On the second question, the ECJ stated that under Article 23 (1) (i) GDPR, the rights of data subjects can generally be restricted by national legislation adopted before the GDPR entered into force. In this case, Section 630g of the German Civil Code (BGB) was at issue. It provides that a patient may, under certain circumstances, request a copy of his or her medical records, however, he or she has to reimburse the costs for such copy.
The ECJ has now decided that the controller is obliged to provide a “first copy” of the personal data free of charge, i.e. the data subject does not have to reimburse the costs. For any further copies, or in cases where the data subject should already have a copy of their information (e.g. application forms), this remains open.
Third question: Clarification of when a “copy” includes extracts of documents.
In answering the third question, the ECJ substantiates the statements of a previous judgement of 4 May 2023 (ECJ C-487/21 - Österreichische Datenschutzbehörde and CRIF). In this case, the ECJ ruled that the term “copy” in terms of Article 15 (3) GDPR must be understood as providing the data subject with a “faithful and intelligible reproduction” of his or her personal data. However, this does not necessarily have to be a copy of an entire document. Only if such a copy is necessary to ensure the data are intelligible or essential to enable the data subject to exercise his rights effectively, this “entails the right to obtain copies of extracts from documents or even entire documents”.

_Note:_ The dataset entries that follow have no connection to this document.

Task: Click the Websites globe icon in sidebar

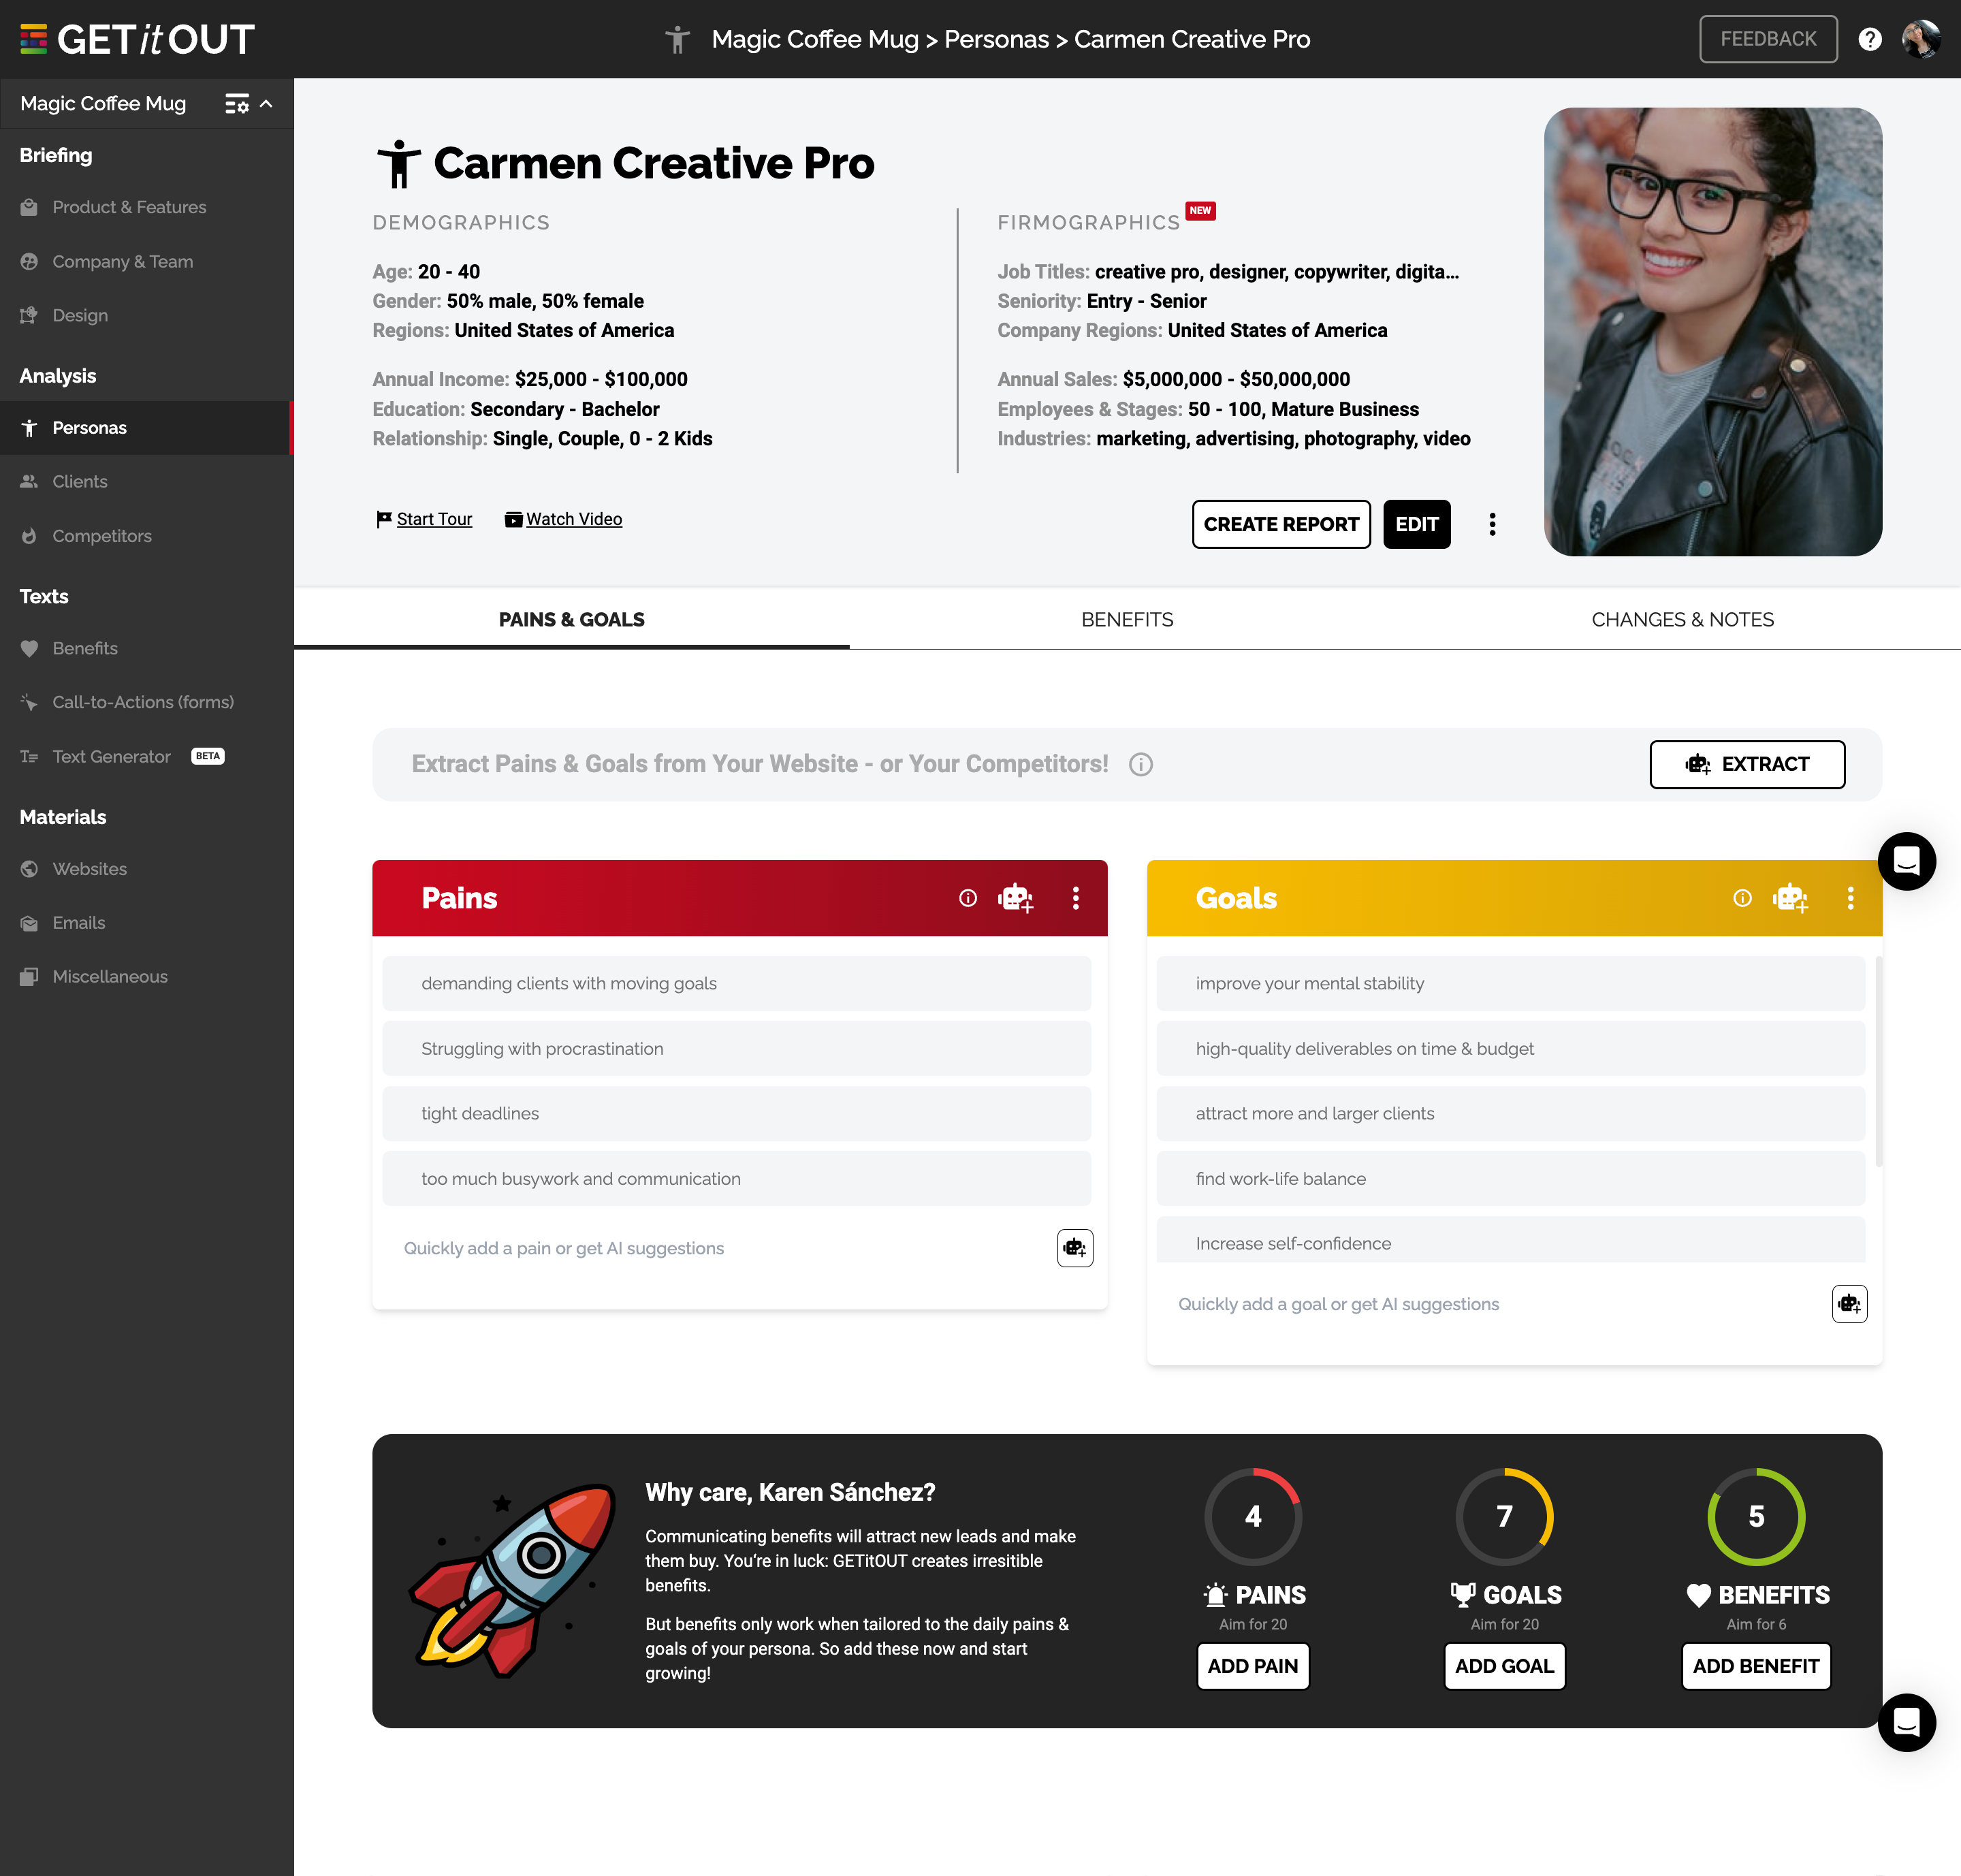Action: (x=29, y=868)
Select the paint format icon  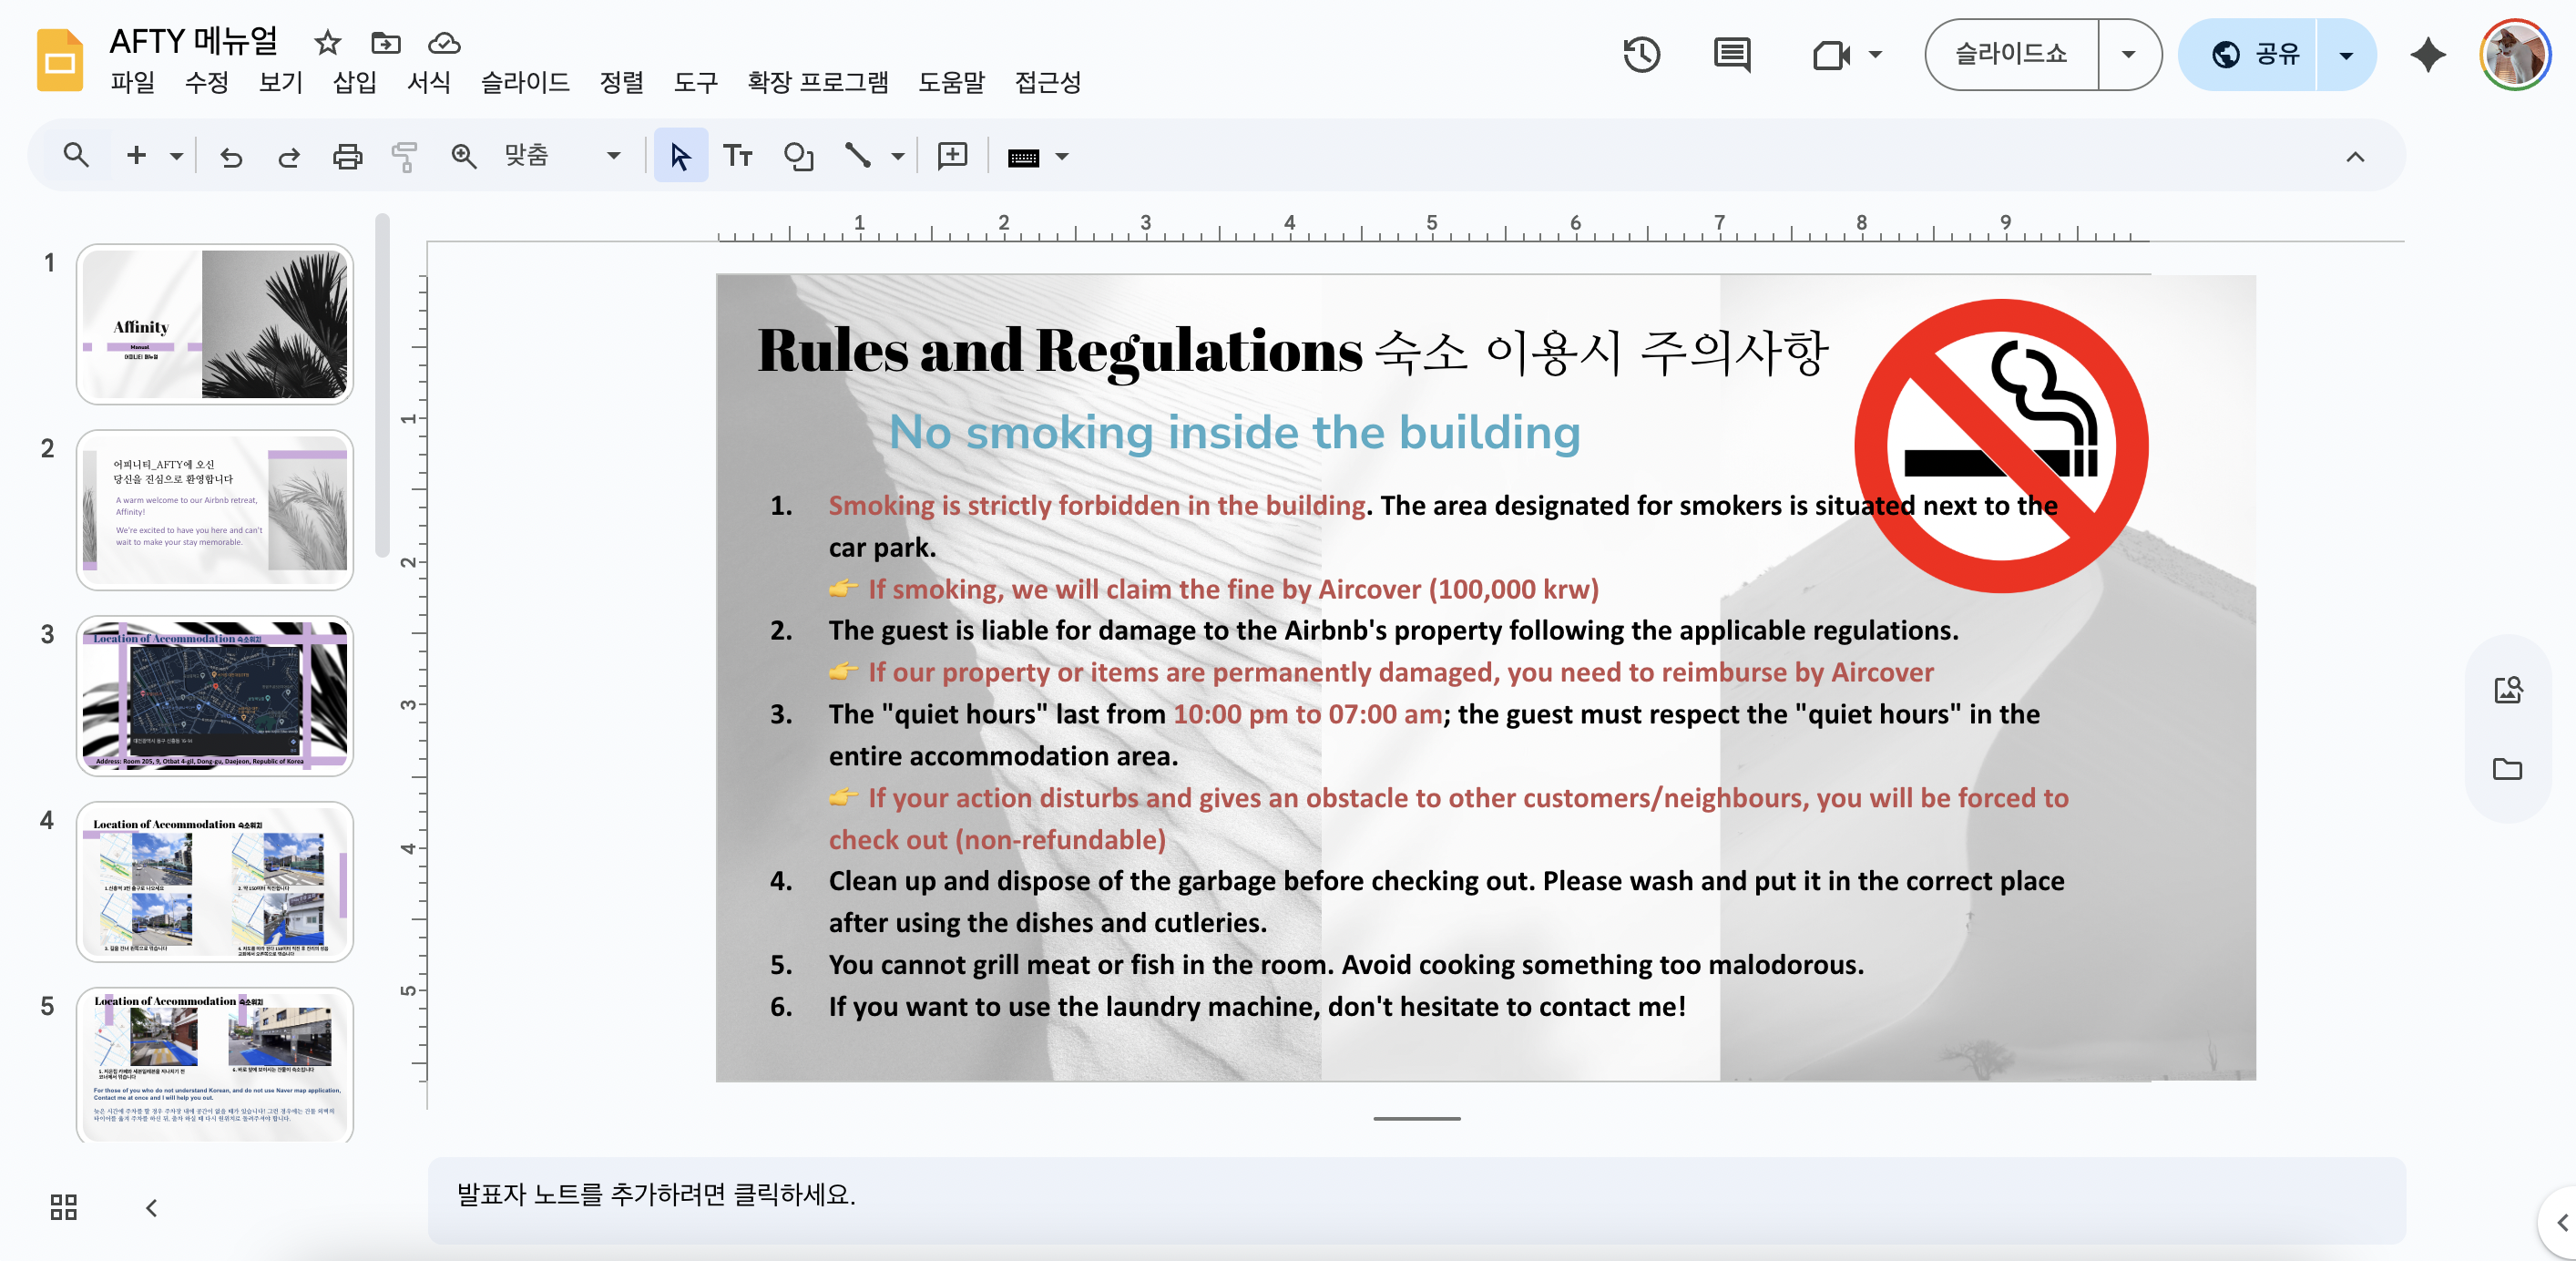click(405, 156)
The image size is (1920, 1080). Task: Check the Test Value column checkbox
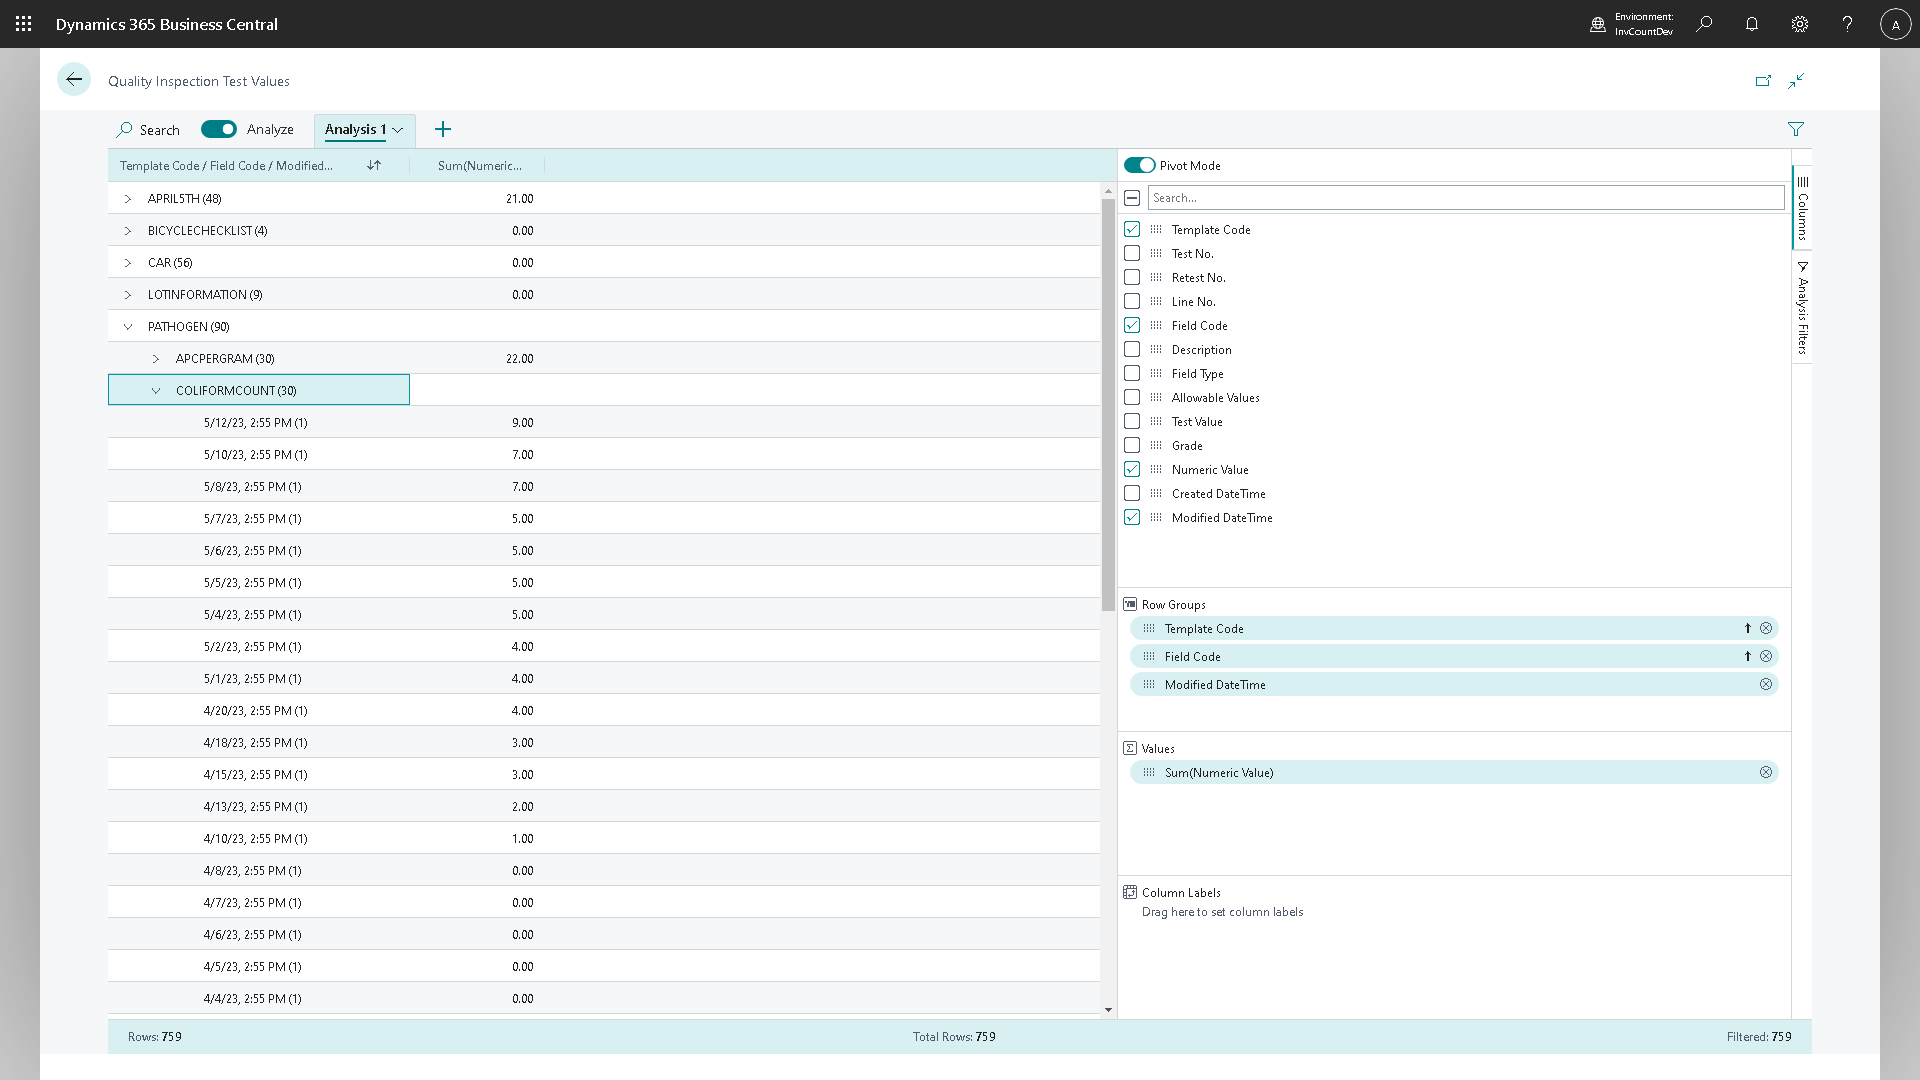[x=1132, y=422]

The ECJ has now clarified that in the context of a doctor-patient relationship, this can include a patient’s medical records. According to the Court, the sensitivity of the data must be taken into account, which is not necessarily the case for other categories of data. In addition, a summary or selection of data may not be sufficient if this “could create the risk of some relevant data being omitted or incorrectly reproduced”: However, if done correctly, this risk may not always be present.
That said, Article 15 (3) GDPR generally does not provide the basis for a claim for copies of extracts from documents or even entire documents – this only is the case under special circumstances where a copy is necessary to ensure the data are intelligible or essential to enable the data subject to understand the personal data contained in the documents.
Practical implications of the decision: It remains to be seen
Recently, there has been an increase of cases in which data subjects seek to obtain copies of personal data under Article 15 GDPR to prepare further claims which are not related to a data privacy. However, German courts have tended to reject such claims (see, for example, Higher Regional Court of Nuremberg, decision of 14 March 2022, case number 8 U 2907/21).
Although the ECJ ruling discussed above appears to be in favour of the data subjects, its applicability to other cases is doubtful. In particular, the question of when a data subject’s request is abusive has not been answered, as the scope of the ECJ was limited by the BGH.
Contrary to what many assumed in the immediate aftermath of the ruling, it is not always necessary to provide information if the request is based on grounds not related to data protection. For insurers, where there is a risk of fraud, it is important to assess each request on a case-by-case basis, as abusive requests may jeopardise ongoing audits. In the absence of definitive guidance from the ECJ, the rejection of access requests will remain to be discussed in the future.